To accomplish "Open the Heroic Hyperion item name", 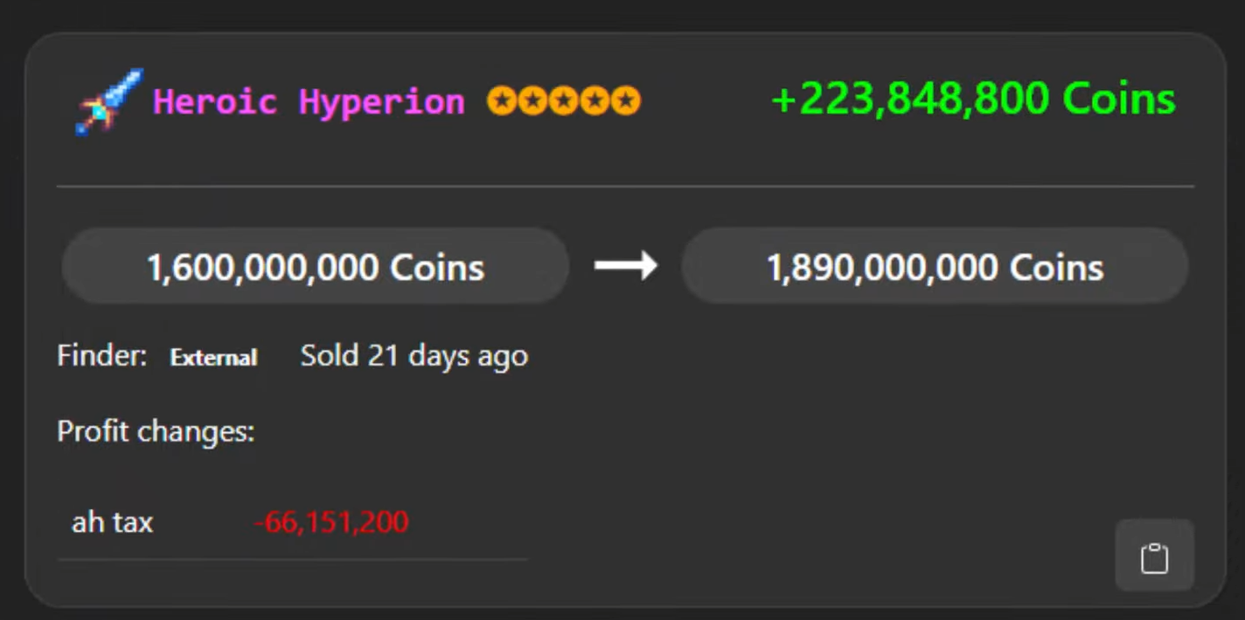I will [309, 102].
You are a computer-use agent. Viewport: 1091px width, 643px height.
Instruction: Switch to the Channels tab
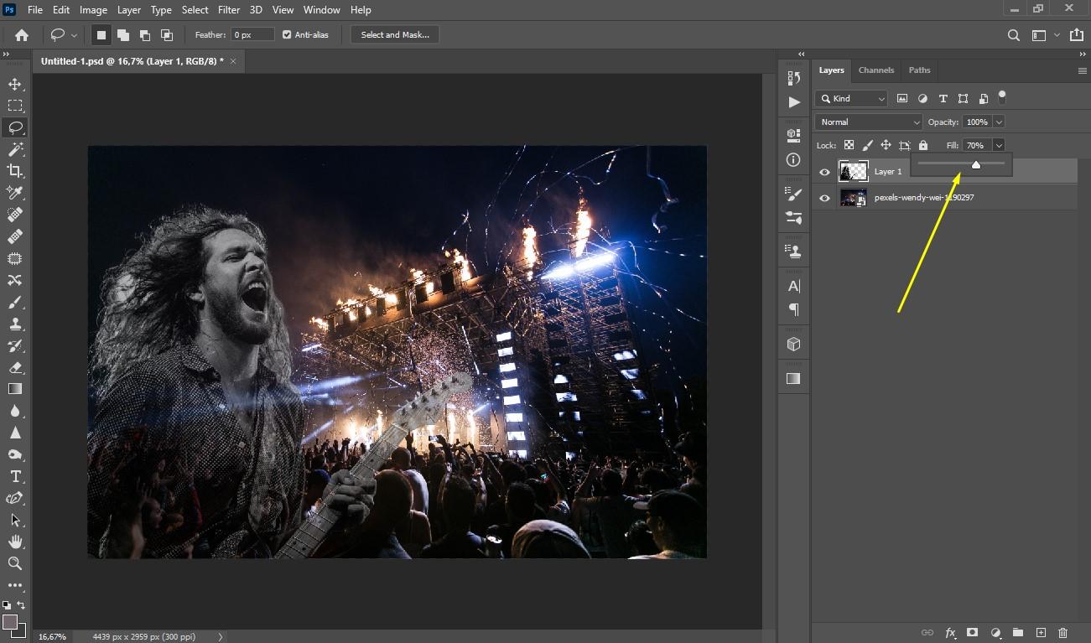pos(876,70)
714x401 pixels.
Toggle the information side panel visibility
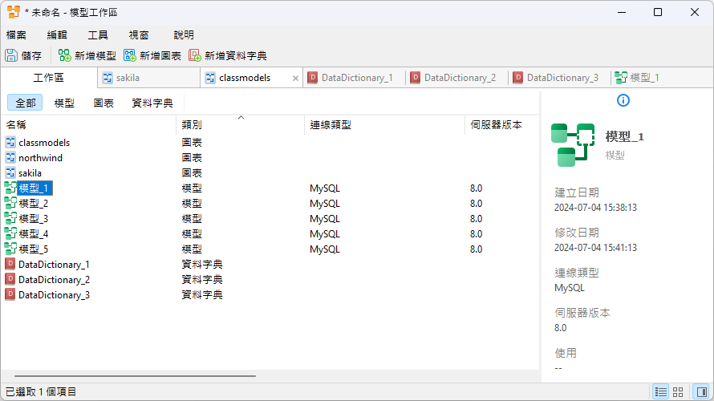pos(700,391)
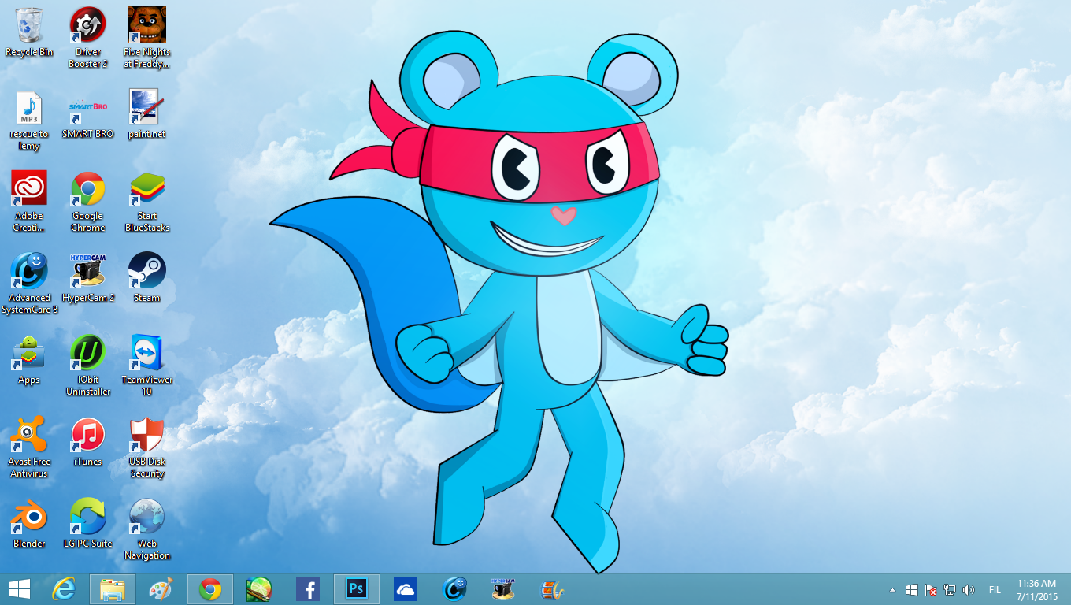Open OneDrive from the taskbar
The height and width of the screenshot is (605, 1071).
pos(406,588)
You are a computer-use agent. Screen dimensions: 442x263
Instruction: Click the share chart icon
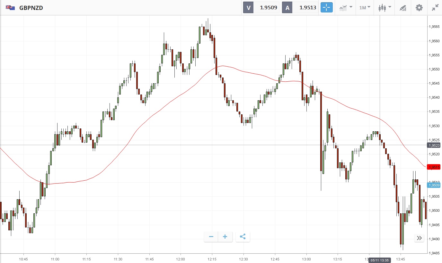243,237
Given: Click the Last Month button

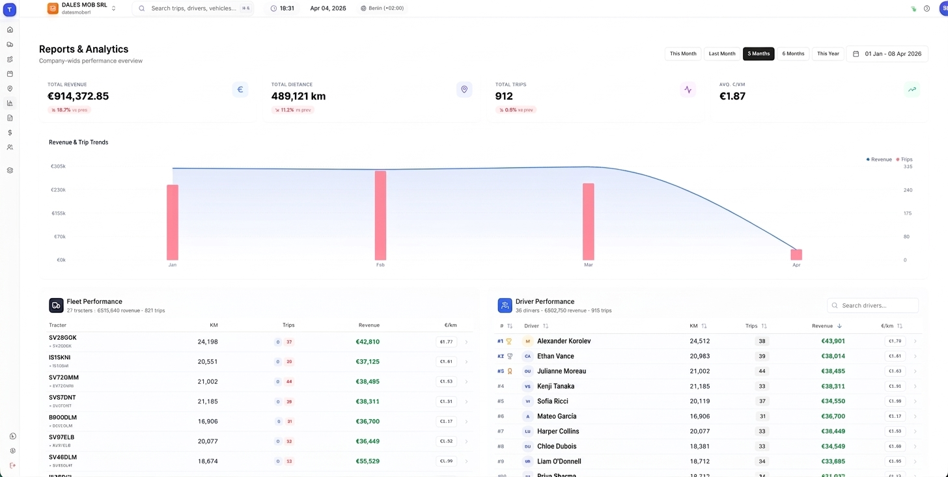Looking at the screenshot, I should 721,54.
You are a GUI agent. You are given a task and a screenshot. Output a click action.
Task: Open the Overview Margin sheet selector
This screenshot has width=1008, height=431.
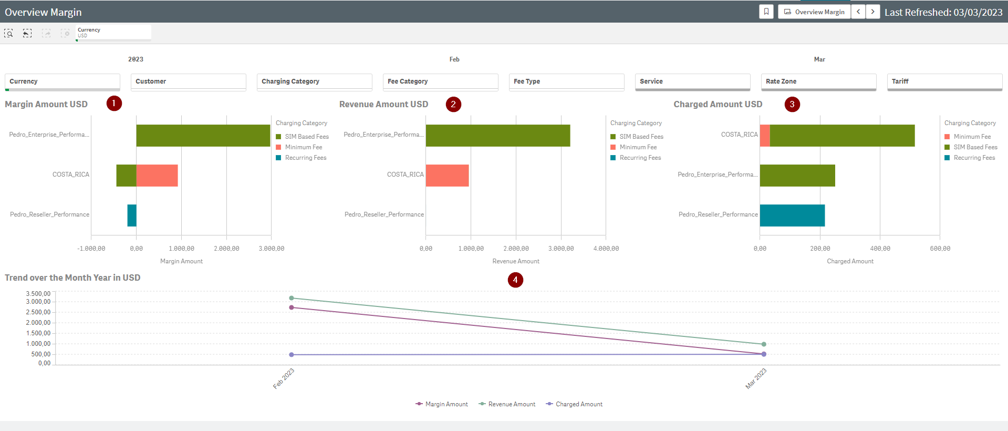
***
**What you will do:**
Copy every line of the listing that includes the string "agent".

**Answer to this task:**
You are a computer-use agent. Viewport: 1091px width, 643px height.
You are a computer-use agent. Screen dimensions: 442x263
You are a GUI agent. You are given a task and a screenshot. Output a click action.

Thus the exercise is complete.